Auth0 rules are expected to hold a single function, as shown above, that have access to three arguments:

  • user – that holds all the user's data, like email, name and etc
  • context – an object containing contextual information of the current authentication transaction, such as user's IP address, application, location and so on
  • callback – a function to send back the potentially modified user and context objects back to Auth0 (or an error)

In our rule, we change the user object by adding data that we fetch from Clearbit. This is done with the help of the clearbit-node npm module that we require on the second line of the code above, and by calling the Person.find function on this module. Note that before running our application, we must change the YOUR_CLEARBIT_SECRET_KEY property in the source code above with the Secret API Key that we copied from Clearbit's dashboard.

This was the last step that we needed to perform before being able to run our demo application. Therefore we can head to our app's directory and run http-server on it. After running this command we can open http://localhost:8080 on a web browser and test the signup process with automatic enrichment.



As you can see, integrating Auth0 to Clearbit to enrich our users' profiles is a piece of cake.
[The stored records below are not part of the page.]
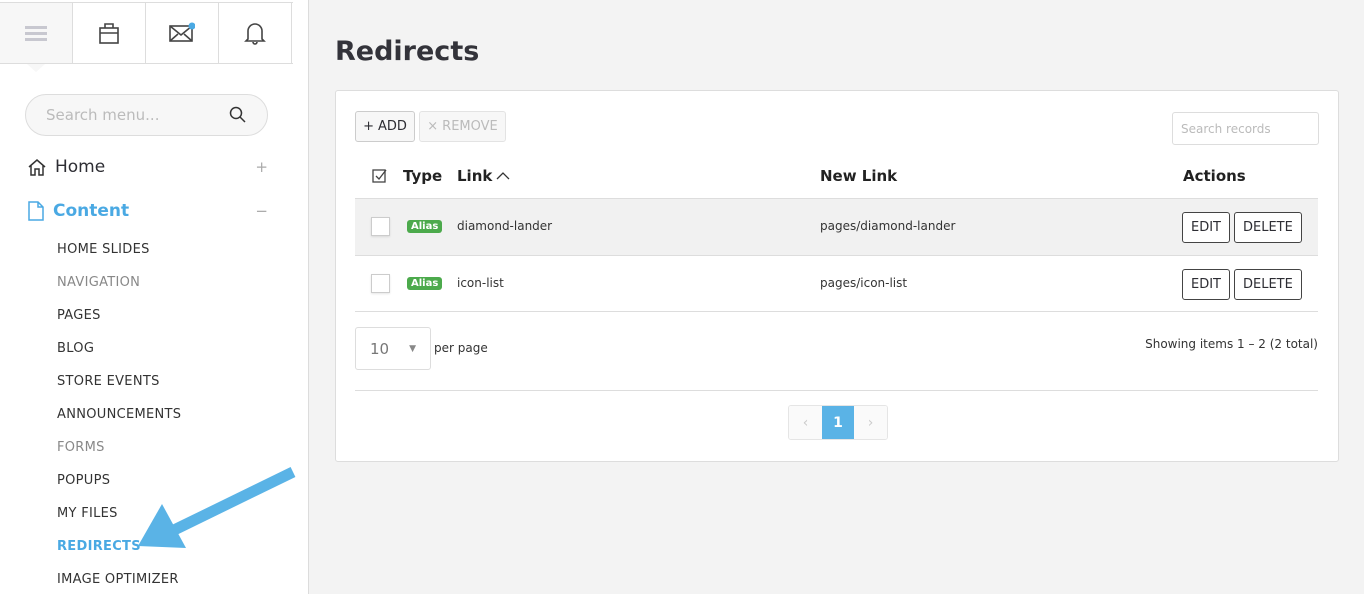 This screenshot has width=1364, height=594. What do you see at coordinates (99, 546) in the screenshot?
I see `sidebar-subitem-redirects: REDIRECTS` at bounding box center [99, 546].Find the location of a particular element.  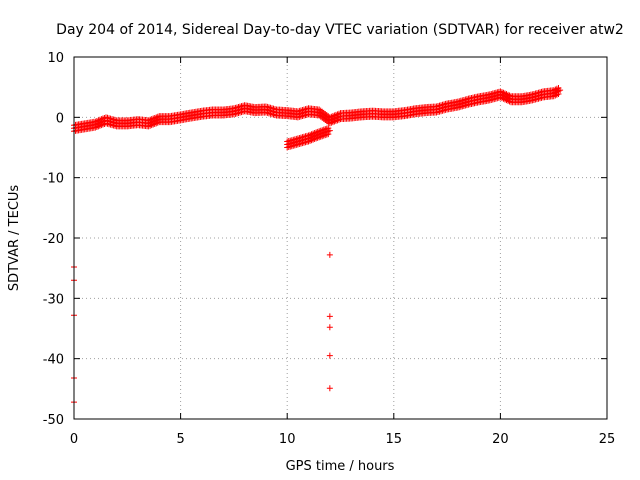

y-tick-label: -50 is located at coordinates (54, 420).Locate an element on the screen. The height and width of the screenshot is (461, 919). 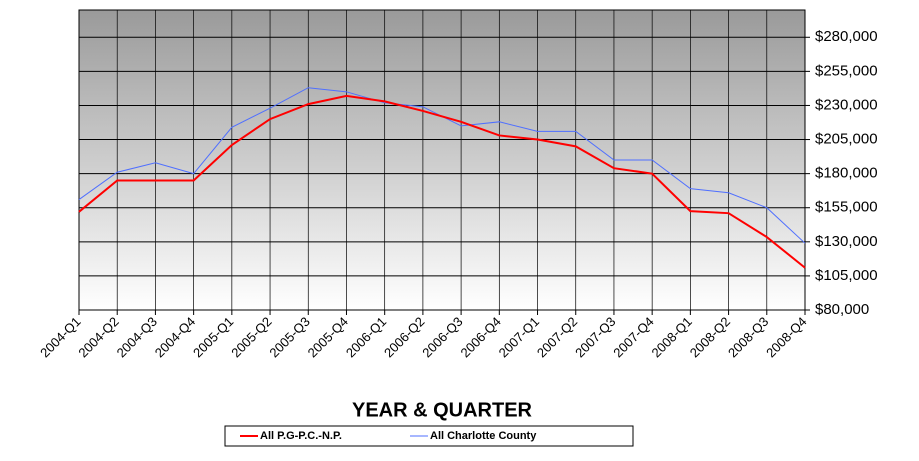
y-tick-label: $80,000 is located at coordinates (842, 310).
We just need to create a single rule, on Auth0, that communicates with Cleabit's API and we are good to go.

Note that the demo application that we've just built is just a proof of concept and its workflow could be improved even more. We could, for example, avoid showing the form that asks for the employment data of our new users by relying on the data that Clearbit sends us.

Having a signup process that relies on Auth0 and Clearbit can give our users the best signup experience ever. With Auth0, users can signup by pressing a single button and with Clearbit they don't even need to fill tedious forms.